Die Osnabrücker seien ehrlicher als der bundesdeutsche Durchschnitt. Im Mittel drei Prozent betrage der Anteil von Personen, die sich die " Beförderung erschleichen", wie es im offiziellen Amtsdeutsch heißt. In Osnabrück hingegen liege diese Quote nur bei durchschnittlich 1, 4 Prozent.

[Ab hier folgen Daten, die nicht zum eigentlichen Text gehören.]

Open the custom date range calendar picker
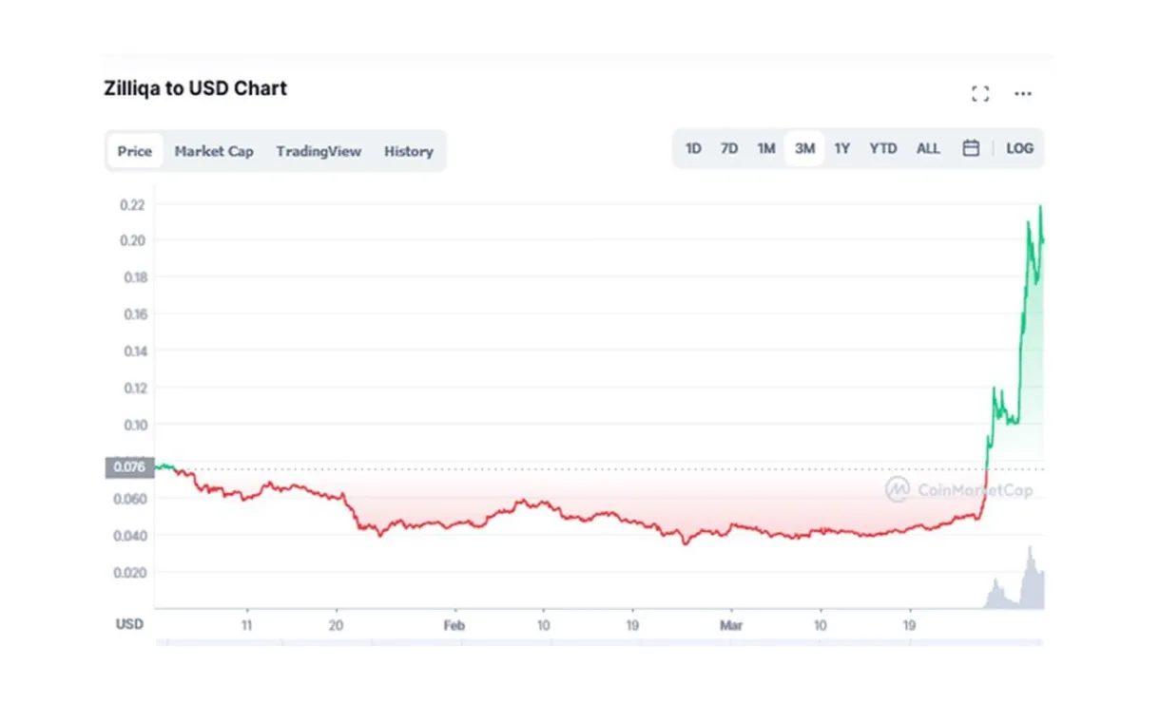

Ralf Meyer zu Westram, Leiter Verkehrswirtschaft bei den Stadtwerken: " Dieses für Osnabrück erfreuliche Ergebnis ist vor allem den treuen Stammkunden geschuldet, die ein Umwelt-Abo oder als Studierende einen Fahrausweis haben."
Rund 25 Prozent der Ertappten sind nach Stadtwerke-Angaben sogenannte " Graufahrer" also Kunden, die zwar eigentlich über gültige Zeitkarten verfügen, diese aber nicht dabei haben. Etwa ein Drittel aller aufgenommenen Fälle seien Schüler, die auf Linien fahren, die sie mit ihren Schülerzeitkarten nicht nutzen dürfen.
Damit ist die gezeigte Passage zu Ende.